:: EXERCISE GOAL ::
Restate word for word only the lines from the one with "This screenshot has height=521, width=699." through the end of the records; no pictures belong in the copy.

:: DATA PROVIDED ::
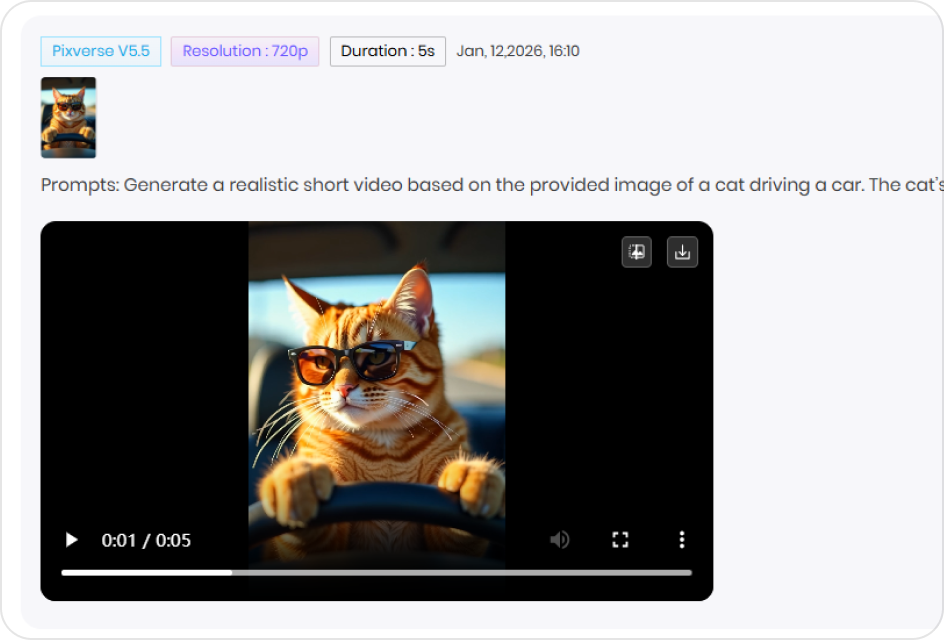Click the download icon on the video

pyautogui.click(x=683, y=252)
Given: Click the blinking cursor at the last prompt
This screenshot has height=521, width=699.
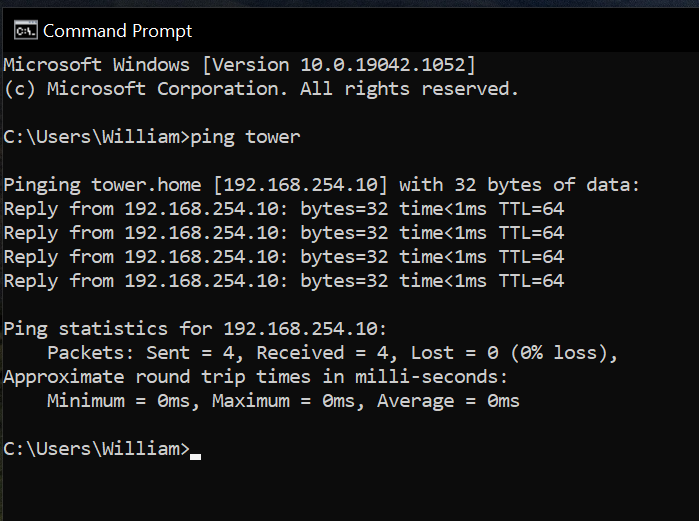Looking at the screenshot, I should tap(195, 456).
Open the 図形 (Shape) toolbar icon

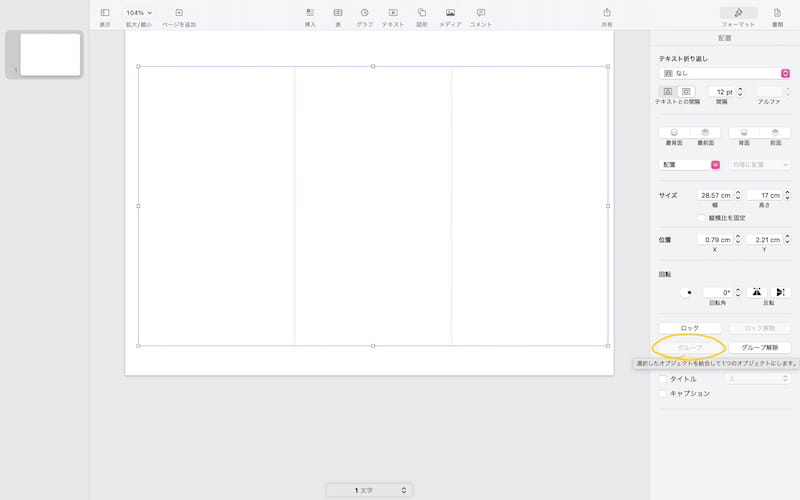422,13
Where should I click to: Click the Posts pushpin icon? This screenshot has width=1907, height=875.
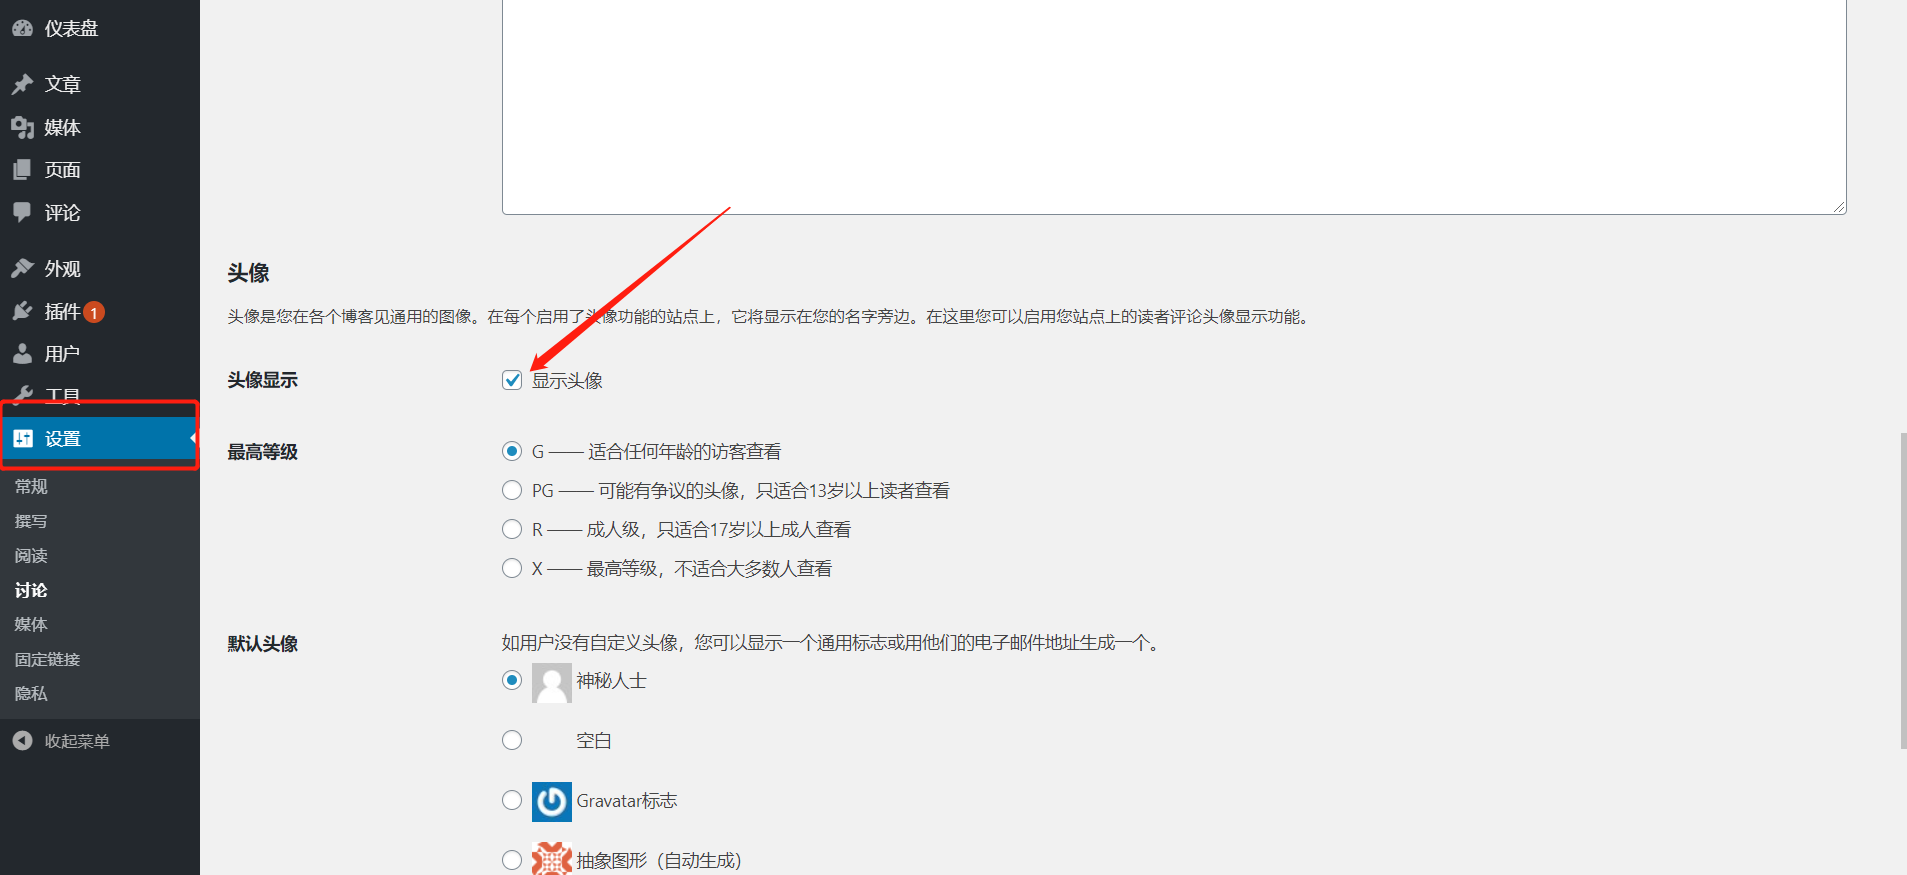click(x=22, y=84)
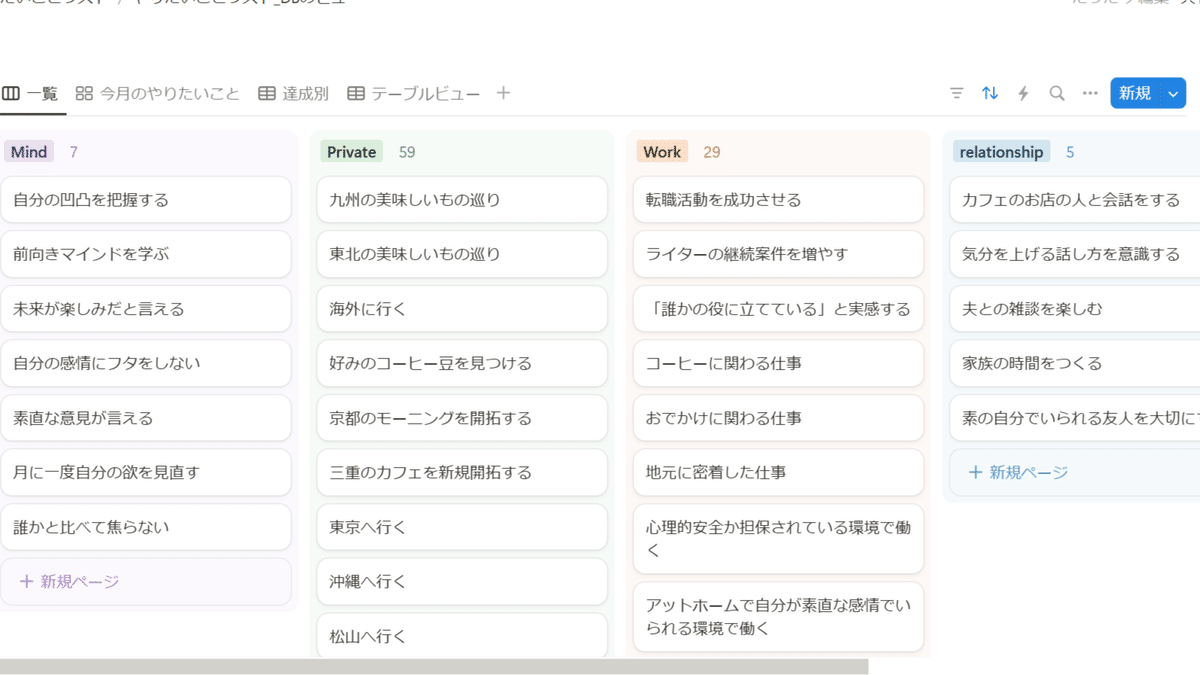Add 新規ページ in relationship column
The height and width of the screenshot is (675, 1200).
coord(1019,472)
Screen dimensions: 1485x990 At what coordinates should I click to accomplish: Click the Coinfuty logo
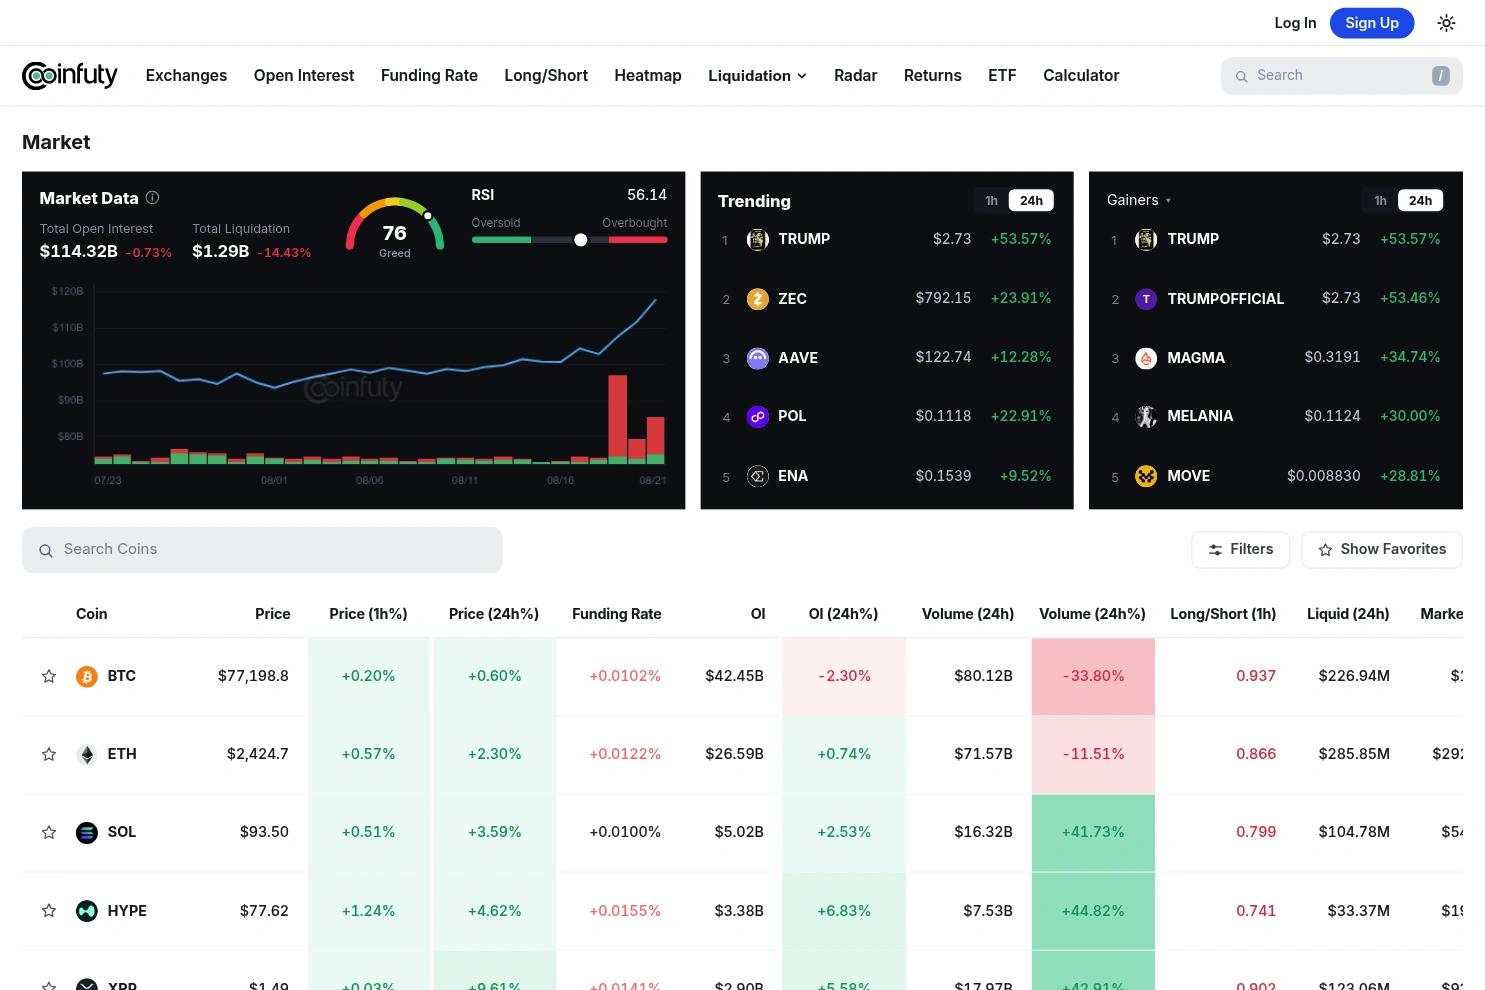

:: RESULT FOR THIS EXERCISE ::
This screenshot has height=521, width=699.
Looking at the screenshot, I should tap(195, 456).
Open the 図形 (Shape) toolbar icon

422,13
Where should I click to: Click the Posts pushpin icon? This screenshot has width=1907, height=875.
click(x=22, y=84)
Add 新規ページ in relationship column
The height and width of the screenshot is (675, 1200).
coord(1019,472)
Screen dimensions: 1485x990 At what coordinates should I click to accomplish: Click the Coinfuty logo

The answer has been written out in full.